Reagents and instruments

These are described in Supplementary information.

The synthesis and NMR characterization of azidopropyl glucuronic acid 4 (Figs S3 and S4) are reported in Supplementary Information.

Immobilization of azidopropyl glucuronic acid on propargylated GBs

Preparation of propargylated GBs

GBs were first activated by boiling in 4 M NaOH (100 g of GBs in 100 mL of NaOH), for 10 min. The activated GBs were then washed with water and acetone and dried in an oven at 50 °C. Alkyne functionalization was done on 25 g activated GBs by incubation in 50 mL O-(propargyloxy)-N-(triethoxysilylpropyl)urethane 5% (v/v) in dimethyl formamide (DMF), in an oil-bath at 90 °C for 17 h, as previously reported[29], with some modifications. The alkyne GBs were washed with DMF and acetone, dried in an oven at 50 °C and kept at 4 °C until further use.

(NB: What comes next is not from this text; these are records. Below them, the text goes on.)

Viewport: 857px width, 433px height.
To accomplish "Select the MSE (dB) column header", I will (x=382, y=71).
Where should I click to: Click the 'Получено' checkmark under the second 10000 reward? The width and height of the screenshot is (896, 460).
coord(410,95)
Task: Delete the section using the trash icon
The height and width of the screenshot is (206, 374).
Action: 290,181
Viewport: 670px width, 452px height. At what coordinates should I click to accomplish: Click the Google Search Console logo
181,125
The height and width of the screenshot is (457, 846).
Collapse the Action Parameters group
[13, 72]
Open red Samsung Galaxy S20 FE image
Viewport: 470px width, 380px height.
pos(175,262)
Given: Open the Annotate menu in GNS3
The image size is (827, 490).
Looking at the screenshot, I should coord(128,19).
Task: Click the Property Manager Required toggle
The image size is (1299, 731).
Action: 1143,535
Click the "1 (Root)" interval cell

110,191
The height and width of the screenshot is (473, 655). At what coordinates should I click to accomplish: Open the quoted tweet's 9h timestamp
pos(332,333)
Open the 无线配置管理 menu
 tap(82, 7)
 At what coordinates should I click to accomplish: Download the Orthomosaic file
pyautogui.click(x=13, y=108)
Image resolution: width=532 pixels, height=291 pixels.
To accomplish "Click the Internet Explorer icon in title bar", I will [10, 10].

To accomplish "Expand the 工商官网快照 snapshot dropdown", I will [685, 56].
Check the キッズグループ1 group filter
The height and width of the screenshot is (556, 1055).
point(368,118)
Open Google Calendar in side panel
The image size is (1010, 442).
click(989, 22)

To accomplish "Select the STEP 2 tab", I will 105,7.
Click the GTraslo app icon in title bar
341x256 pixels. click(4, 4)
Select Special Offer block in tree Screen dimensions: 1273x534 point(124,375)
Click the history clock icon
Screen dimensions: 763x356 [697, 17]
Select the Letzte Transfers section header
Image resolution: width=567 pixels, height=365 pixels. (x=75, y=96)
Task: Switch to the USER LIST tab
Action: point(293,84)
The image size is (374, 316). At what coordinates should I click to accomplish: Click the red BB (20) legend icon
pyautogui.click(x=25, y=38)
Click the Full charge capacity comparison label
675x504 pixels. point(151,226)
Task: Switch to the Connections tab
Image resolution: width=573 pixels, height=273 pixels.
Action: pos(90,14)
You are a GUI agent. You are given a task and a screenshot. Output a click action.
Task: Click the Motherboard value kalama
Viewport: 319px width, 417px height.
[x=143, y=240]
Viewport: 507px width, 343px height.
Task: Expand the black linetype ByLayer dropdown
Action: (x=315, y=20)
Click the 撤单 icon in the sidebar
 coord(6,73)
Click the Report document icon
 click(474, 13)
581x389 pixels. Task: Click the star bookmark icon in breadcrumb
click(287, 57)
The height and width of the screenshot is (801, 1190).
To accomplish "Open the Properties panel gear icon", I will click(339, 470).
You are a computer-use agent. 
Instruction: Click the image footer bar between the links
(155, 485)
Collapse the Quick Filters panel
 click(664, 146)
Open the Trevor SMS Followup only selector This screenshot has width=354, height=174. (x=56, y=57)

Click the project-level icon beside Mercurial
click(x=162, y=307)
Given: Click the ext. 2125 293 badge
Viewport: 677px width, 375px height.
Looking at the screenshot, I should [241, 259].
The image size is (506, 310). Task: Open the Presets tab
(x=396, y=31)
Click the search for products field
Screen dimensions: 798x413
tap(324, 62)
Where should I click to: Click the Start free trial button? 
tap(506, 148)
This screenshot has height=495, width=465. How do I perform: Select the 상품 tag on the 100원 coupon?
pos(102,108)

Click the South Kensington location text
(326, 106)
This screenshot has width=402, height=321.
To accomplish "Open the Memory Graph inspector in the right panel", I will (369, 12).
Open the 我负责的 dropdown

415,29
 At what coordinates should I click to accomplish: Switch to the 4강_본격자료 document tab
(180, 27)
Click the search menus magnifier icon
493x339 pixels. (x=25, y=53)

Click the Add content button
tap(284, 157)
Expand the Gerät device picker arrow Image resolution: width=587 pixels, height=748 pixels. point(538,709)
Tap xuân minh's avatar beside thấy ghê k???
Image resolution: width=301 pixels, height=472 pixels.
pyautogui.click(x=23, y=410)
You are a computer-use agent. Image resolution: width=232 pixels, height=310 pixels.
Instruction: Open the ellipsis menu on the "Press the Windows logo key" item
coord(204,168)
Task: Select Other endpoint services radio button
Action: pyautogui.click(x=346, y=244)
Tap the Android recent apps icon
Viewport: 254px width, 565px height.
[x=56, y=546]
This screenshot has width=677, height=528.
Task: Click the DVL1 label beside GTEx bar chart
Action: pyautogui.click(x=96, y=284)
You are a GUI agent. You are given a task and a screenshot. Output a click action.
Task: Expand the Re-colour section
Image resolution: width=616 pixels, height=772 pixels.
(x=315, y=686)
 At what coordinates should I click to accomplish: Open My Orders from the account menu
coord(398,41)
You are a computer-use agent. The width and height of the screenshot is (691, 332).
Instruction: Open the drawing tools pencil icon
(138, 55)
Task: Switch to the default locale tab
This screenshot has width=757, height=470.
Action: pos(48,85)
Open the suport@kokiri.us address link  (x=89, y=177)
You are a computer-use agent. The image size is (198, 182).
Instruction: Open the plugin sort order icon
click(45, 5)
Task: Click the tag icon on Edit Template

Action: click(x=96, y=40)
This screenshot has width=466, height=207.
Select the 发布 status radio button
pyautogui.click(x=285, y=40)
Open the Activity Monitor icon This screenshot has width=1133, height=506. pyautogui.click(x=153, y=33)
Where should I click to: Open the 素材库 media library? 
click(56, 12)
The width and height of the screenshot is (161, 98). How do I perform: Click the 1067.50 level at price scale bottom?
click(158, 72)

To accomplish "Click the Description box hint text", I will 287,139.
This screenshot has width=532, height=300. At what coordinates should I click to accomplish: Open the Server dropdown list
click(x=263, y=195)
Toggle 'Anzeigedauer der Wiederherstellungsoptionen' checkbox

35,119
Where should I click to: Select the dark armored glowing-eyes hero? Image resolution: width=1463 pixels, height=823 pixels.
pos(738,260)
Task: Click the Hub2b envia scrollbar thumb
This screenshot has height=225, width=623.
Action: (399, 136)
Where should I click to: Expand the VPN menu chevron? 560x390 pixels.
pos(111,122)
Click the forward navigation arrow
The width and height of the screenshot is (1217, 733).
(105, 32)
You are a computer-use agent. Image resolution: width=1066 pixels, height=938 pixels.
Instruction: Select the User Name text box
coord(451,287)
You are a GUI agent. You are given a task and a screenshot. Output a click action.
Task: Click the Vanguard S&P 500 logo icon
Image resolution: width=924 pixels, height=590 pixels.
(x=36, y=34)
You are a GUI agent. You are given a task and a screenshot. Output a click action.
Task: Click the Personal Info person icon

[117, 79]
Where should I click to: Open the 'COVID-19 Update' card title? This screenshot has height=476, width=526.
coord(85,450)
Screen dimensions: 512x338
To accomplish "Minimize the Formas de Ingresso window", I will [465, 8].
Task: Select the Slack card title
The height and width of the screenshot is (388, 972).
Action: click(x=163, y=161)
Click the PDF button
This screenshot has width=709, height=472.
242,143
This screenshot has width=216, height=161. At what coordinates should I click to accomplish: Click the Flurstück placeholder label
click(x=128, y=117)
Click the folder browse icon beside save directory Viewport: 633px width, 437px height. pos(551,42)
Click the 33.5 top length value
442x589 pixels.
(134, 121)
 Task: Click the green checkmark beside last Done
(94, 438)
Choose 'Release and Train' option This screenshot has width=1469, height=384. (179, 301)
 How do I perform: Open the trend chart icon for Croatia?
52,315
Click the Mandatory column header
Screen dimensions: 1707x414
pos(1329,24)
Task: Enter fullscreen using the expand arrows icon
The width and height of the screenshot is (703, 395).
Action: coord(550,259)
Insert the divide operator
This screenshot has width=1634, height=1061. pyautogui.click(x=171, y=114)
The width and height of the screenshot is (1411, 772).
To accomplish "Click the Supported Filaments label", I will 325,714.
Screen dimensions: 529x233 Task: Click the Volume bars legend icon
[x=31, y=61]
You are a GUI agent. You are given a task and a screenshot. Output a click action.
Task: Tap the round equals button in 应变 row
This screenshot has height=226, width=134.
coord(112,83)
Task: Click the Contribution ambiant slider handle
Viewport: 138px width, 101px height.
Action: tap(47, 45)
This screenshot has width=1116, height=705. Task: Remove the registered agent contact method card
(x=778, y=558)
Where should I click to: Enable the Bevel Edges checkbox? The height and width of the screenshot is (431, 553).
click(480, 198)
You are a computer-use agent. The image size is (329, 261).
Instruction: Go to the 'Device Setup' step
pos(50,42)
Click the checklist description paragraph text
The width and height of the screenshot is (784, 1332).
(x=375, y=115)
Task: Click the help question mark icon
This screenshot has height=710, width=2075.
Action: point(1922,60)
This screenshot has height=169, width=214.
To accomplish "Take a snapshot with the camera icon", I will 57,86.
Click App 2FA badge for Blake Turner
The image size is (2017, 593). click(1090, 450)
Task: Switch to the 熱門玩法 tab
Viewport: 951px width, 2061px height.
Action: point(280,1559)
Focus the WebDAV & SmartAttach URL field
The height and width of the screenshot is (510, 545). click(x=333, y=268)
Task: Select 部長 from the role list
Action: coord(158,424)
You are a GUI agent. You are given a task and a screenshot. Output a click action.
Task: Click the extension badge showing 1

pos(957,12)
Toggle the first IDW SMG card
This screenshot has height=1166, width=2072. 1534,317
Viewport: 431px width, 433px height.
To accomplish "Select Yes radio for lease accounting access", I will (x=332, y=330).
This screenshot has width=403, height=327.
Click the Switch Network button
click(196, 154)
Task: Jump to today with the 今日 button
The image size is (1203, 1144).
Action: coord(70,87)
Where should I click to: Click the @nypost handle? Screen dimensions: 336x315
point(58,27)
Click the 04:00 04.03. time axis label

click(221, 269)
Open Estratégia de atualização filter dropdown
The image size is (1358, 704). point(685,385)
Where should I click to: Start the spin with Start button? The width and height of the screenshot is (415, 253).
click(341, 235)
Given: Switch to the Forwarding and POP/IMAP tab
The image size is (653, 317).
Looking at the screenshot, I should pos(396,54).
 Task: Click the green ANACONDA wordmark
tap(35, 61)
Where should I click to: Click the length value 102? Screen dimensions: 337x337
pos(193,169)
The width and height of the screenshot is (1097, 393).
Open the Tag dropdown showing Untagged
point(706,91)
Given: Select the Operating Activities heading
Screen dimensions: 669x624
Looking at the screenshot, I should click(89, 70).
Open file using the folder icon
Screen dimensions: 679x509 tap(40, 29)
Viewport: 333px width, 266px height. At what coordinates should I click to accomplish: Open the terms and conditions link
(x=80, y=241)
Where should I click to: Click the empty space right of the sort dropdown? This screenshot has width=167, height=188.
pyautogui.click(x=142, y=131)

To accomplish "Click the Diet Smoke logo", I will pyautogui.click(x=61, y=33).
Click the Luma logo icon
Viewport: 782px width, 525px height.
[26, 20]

Quantification of alkyne groups on GBs

The alkyne groups coupled to the GBs were quantified by using a fluorescent dye. Coumarin azide was clicked to the alkyne GBs via a copper (I) catalyzed Huisgen 1,3-dipolar cycloaddition of an azide and an alkyne (CuAAC) reaction[30]. Prior to the quantification, a calibration curve was generated with standard solutions of coumarin azide (0.25–7.5 µM) in a mixture of dimethyl sulfoxide (DMSO):water (1:1). The fluorescence was measured at 477 nm, with an excitation wavelength of 437 nm. For the quantification, different amounts (20–60 mg) of alkyne-GBs were incubated with 30 µL of a 1 mM stock solution of coumarin azide (30 nmol) in DMSO:water (1:1), 20 µL of 10 mM CuSO4∙5H2O (200 nmol) in water and 200 µL of 10 mM sodium ascorbate (2 µmol) in water, in a final volume of 1 mL DMSO:water (1 :1). After 6 h incubation at room temperature, the unbound coumarin azide was determined on the supernatant (3–10 fold dilution in DMSO:water (1:1) so as to fall within the calibration curve (Fig. S5). The amount of dye bound to the GBs was calculated by subtracting the amount of unbound dye from the amount obtained with the corresponding amount of activated glass beads without any functionalization (blank).

Immobilization of azidopropyl glucuronic acid

Immobilization of the template was performed via a CuAAC reaction. In a glass petri dish, 20 g of alkyne-GBs were incubated with 50 mg (0.18 mmol) azidopropyl glucuronic acid, 200 µL of 10 mM CuSO4∙5H2O (2 µmol) and 2 mL of 10 mM sodium ascorbate (20 µmol) in 10 mL water. The mixture was stirred in the dark for 17 h at room temperature. The glucuronic acid derivatized GBs (GlcA-GBs) were washed with water and dried in an oven at 37 °C.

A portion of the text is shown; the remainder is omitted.